HATE ETERNAL
FURY & FLAMES (CD)
2008 chez Metal Blade Records


1. Hell Envenom
2. Whom Gods May Destroy
3. Para Bellum
4. Bringer of Storms
5. The Funerary March
6. Thus Salvation
7. Proclamation of the Damned
8. Fury Within
9. Tombeau (Le Tombeau de la Fureur et des Flames)
10. Coronach


satanchild : 20/20
Je tiens à le préciser tout de suite : ce disque est une pure bombe atomique qu'il est inutile d'écouter si on déteste le bourrin.
Car là, il n'est pas question de hargne, c'est tout simplement un déversement de haine et de rage. Erik Rutan nous l'avait promis : les albums de Hate Eternal allaient être de plus en plus violent, mais là c'est tellement bourrin que je me demande si le prochain essai des Ricains pourra dépasser ce Fury & Flames.

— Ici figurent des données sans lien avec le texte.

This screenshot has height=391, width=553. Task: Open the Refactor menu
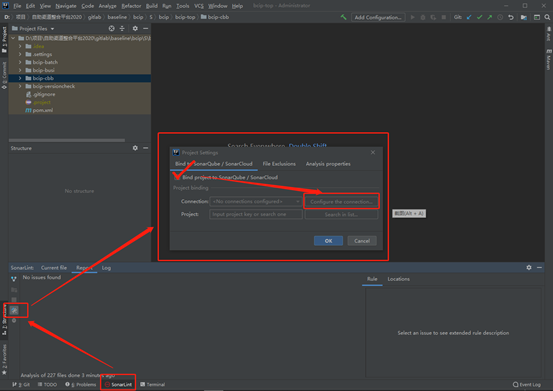point(131,6)
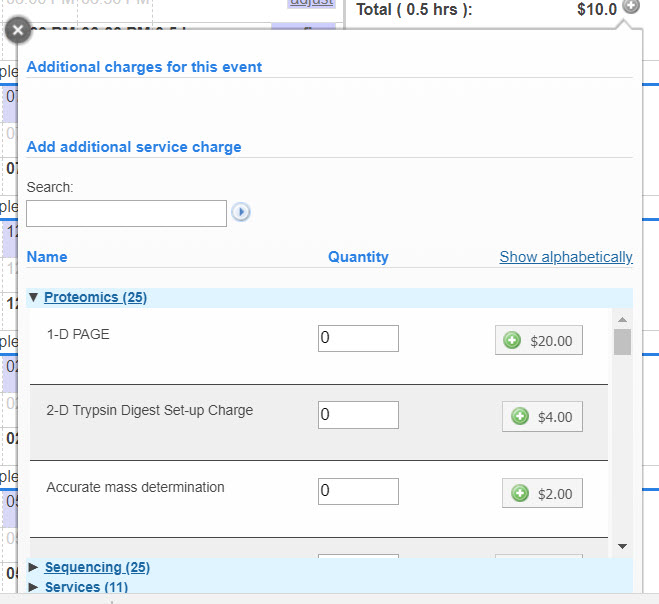Click Show alphabetically link

pos(566,257)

Il faut dire que Erik Rutan n'avait pas vraiment l'esprit tranquille (suite au décès de son ami Jared Anderson qui officiait à la basse sur I, Monarch leur précédent opus).
De plus, Derek Roddy a quitté son rôle de batteur.
Erik a donc tout simplement fait le ménage et a recruté de nouveaux musiciens :
. à commencer par Jade Simonetto, un batteur exceptionnel, ultra rapide. Il faut avouer que quand on a la vingtaine, il n'est pas trop dur de massacrer ses fûts et de faire exploser les compteurs. Le seul reproche qui pourrait être fait à Jade, c'est qu'il ne remplace pas Derek Roddy : le jeu de Derek était axé sur les roulements rapides et la technicité alors que le jeu de Jade est lui plus axé sur la rapidité sans pour autant chercher à trouver des roulements qui feraient abandonner la batterie à un novice. Seule sa rapidité fait mouche.
. Rutan a aussi décidé de ne plus jouer seul toutes les parties de guitare et a donc demandé un ami de longue date (Shaune Kelley) de le rejoindre sur ce nouvel opus.

Alors, me direz-vous, il est violent que ça ce Fury & Flames ?

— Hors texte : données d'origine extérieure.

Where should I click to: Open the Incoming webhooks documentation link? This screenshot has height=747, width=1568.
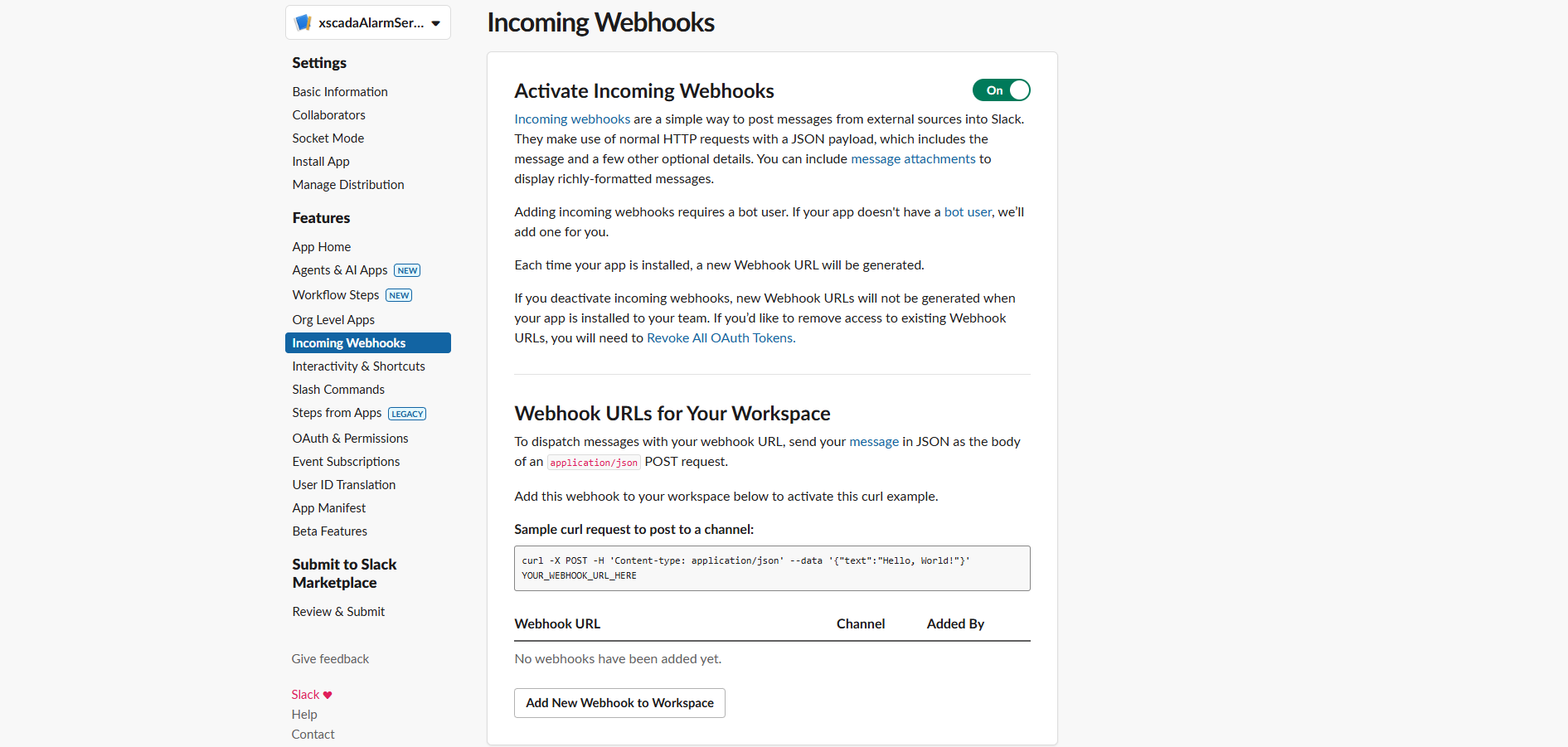point(572,119)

Franchement oui. Si vous voulez headbanguer au rythme de la musique, je vous conseille d'avoir une minerve sous la main ; les cervicales ne tiennent pas le choc.
Dès le début avec Hell Envenom, on est propulsé très loin et on ne reviendra pas avant quarante minutes. Seuls les break entre les pistes laissent un peu de répit (et encore ! A peine le temps de reprendre son souffle que ça redémarre à une vitesse folle).
Le dernier titre Coronach, un assemblage d'éléments symphoniques, permet au coeur de revenir à un regime de pulsations moins élevé, sonnant la fin de l'album.

Fury & Flames est donc un album à ne pas rater pour tout amateur de sensations fortes. Vivement la tournée !!!